Our only defense against spiraling complexity is to try isolate the work as much as possible. That is, highly redundant code that haphazardly calls the underlying components, anywhere, is the type of spaghetti that quickly burns through all of the development resources by wasting time chasing sloppy mistakes. A well-architect-ed system that correctly encapsulates all of its underlying parts allows for the scope of change to be controlled. Once a problem has been settled, it should no longer crop back up in arbitrary places. Each piece must fully encapsulates a specific section of the system. This is the only way to provide a solid foundation on which bigger and better functionality can be added without fear of setting off a chain reaction of cascading bugs.

This type of design can only be achieved by building upwards. Starting with the depths of the system, not unlike a real building, each layer is carefully designed, built and stacked. The lines between the layers need to be well-understood and carefully mapped out. This type of bottom-up construction insures that the whole does not become unstable as it gets pushed and extended. It can also insures that the momentum of the project doesn’t grind to halt because of exponential explosions in complexity. It requires a bit more effort and foresight, but it is the only way to build large systems that are dependable and can continue to grow as the needs of the users increase.

So, is it top-down or bottom-up? Really it is both. The design and requirements need to be seen from the top, but the construction needs to focus on building up solid and reliable pieces from the bottom. Foresight and experience are necessary to understand the scale of the system, but projects still need to be adaptable to changes in the environment, technologies or the user’s priorities. A solid foundation is necessary to insure that the system will survive for its maximum lifespan while continuing to grow.

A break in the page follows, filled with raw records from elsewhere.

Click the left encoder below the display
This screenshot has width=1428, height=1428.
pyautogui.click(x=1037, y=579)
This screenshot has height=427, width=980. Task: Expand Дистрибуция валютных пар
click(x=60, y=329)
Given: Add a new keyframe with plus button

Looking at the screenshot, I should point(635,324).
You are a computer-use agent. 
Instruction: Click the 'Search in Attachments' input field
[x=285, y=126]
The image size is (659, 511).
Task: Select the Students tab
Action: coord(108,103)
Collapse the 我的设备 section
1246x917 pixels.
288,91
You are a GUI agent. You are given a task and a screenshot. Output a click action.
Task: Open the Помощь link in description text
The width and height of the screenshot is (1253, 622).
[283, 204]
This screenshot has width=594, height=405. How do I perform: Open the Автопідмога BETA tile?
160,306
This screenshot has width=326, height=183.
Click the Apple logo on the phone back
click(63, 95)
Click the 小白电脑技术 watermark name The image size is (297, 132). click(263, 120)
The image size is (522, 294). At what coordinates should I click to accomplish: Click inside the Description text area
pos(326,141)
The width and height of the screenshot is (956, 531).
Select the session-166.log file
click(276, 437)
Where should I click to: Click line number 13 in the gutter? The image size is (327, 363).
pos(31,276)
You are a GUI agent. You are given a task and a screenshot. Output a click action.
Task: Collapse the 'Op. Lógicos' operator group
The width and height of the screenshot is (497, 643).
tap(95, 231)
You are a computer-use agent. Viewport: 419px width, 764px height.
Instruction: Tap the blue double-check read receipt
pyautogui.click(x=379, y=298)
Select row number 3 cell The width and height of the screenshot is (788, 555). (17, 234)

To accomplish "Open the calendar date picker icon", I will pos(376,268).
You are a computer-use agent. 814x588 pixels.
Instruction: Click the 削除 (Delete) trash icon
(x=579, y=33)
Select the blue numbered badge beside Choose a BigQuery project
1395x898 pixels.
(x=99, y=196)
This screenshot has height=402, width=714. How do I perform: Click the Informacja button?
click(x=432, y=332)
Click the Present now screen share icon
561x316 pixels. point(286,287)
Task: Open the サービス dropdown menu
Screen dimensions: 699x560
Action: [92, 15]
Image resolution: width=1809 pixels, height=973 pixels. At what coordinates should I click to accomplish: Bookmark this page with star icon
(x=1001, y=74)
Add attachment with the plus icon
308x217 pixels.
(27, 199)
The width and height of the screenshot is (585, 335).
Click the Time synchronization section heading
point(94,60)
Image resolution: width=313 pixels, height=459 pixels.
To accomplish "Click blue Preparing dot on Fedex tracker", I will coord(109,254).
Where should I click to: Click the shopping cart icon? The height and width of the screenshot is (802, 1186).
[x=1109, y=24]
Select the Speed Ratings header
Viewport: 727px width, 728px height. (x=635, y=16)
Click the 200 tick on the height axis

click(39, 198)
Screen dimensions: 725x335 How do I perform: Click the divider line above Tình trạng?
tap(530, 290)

Although our industry pretends to turn over every five years, by now it is clear that the life expectancy for big systems is ten to twenty years. And for some systems, they may be around far longer than that. With that understanding of our history, it seems even more reckless to hack together something without a design, apply duct-tape excessively as leaks appear, or just hope to catch the flaws in testing. Good software development demands a longer-term focus as well as seeing the whole process from both the ground and the aerial view.